Media televisi merupakan media siar yang menggunakan frekuensi yang sebenarnya milik publik. Amerika dan Erope memiliki cara yang berbeda dalam penataan media televisi. Dalam menyikapi public broadcasting (termasuk televisi), Amerika menyerahkan sepenuhnya kepada pihak swasta dengan pertimbangan meningkatkan nilai ekonomi, meningkatkan kualitas produksi, meningkatkan perkembangan industri media, dan mendukung industri cosumer goods. Barulah pada tahun 1960an, AS mengembangkan Public Broadcasting Service (PBS).

Sementara itu, Eropa menilai bahwa penyiaran merupakan media yang membawa produk budaya. Sejak awal, Eropa menilai bahwa lembaga penyiaran publik dianggap sebagai format penyiaran terbaik agar tidak terjebak dalam jebakan orientasi keuntungan yang memaksa lembaga penyiaran menyajikan muatan kebudayaan rendah. Ide ini bermula di

Inggris ketika lahirnya BBC. Di Eropa, lembaga penyiaran publik tidak menjadi alat propaganda pemerintah walaupun didanai oleh negara.
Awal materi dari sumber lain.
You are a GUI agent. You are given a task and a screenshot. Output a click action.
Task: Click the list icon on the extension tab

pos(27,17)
Namun, lembaga penyiaran publik haruslah menyajikan keragaman informasi dan muatan yang sehat bagi publik. 

Untuk penataan atas media penyiaran, Eropa dan Amerika membentuk badan regulasi khusus, disebut juga State Auxliary Body yang bukan merupakan bagian dari pemerintahan yang berkuasa. Di Amerika dikenal dengan FCC (Federal Communications Comission) dan Eropa dikenal dengan OfCom (Office of Communication). Lembaga regulator tersebut menjami bahwa pemberian izin penggunaan frekuensi publik (dalam hal ini misalnya televisi) dilakukan dengan memperhatikan kepentingan publik.
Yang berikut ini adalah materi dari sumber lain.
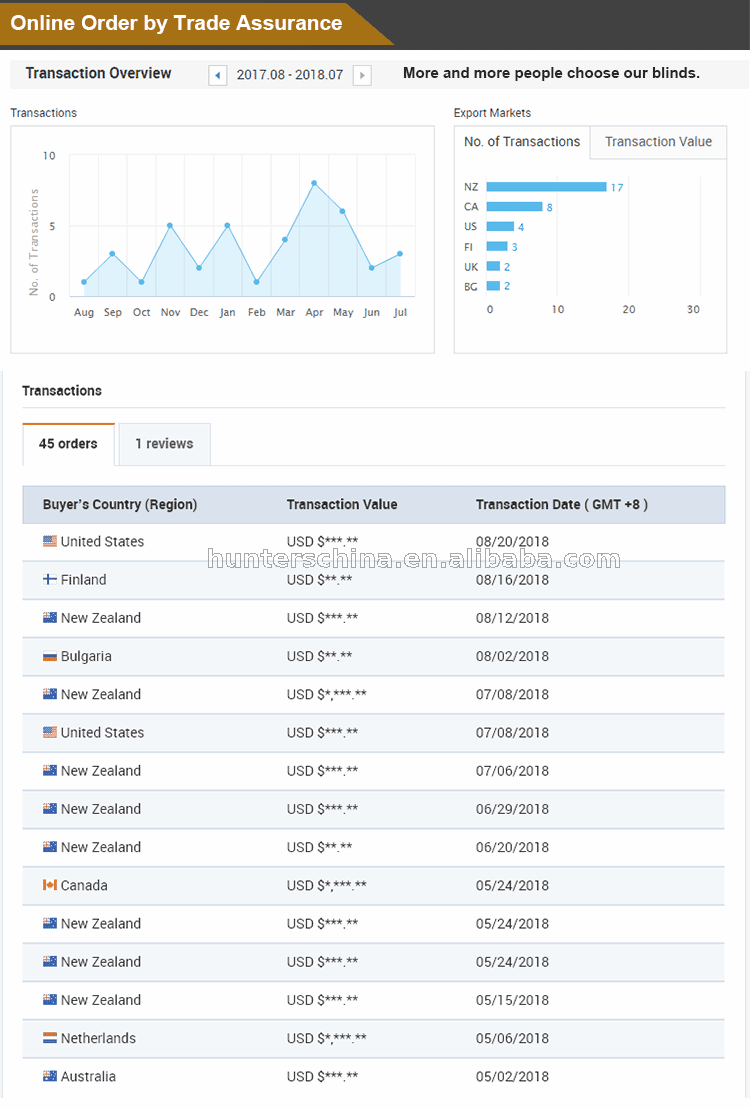Click the Canada flag icon
Image resolution: width=750 pixels, height=1109 pixels.
pyautogui.click(x=50, y=885)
 Kewajiban OfCom antara lain:

a)      Menjami pemanfaatan optimal spektrum elektromagnetik.

b)      Menjami bahwa seluruh jasa komunikasi elektronik tersedia.

c)      Menjami hadirnya beragam jasa TV dan radio yang berkualitas tinggi dan memiliki

daya tarik luas.

d)     Mempertahankan keberagaman dalam penyiaran.

e)      Menerapkan perlindungan memadai bagi khalayak dari materi yang ofensif dan

berbahaya.

f)       Menerapkan perlindungan memadai bagi khalayak dari muatan yang tidak fair dan

pelanggaran privacy.

Sementara itu, FCC bertanggungjawab mengatur semua penggunaan spektrum radio termasuk radio, TV, telekomunikasi antar-negara bagian (kabel atau satelit) yang berasal atau yang ditujukan ke Amerika Serikat. Dari segi isi siaran, FCC dapat menetapkan bahwa industi penyiaran harus berkompetisi secara sehat dan efesien. FCC dapat memberikan sanksi dan denda bagi industri penyiaran yang melanggar aturan, bahkan dapat mencabut izin penyiaran dan tidak memperpanjang izin siaran.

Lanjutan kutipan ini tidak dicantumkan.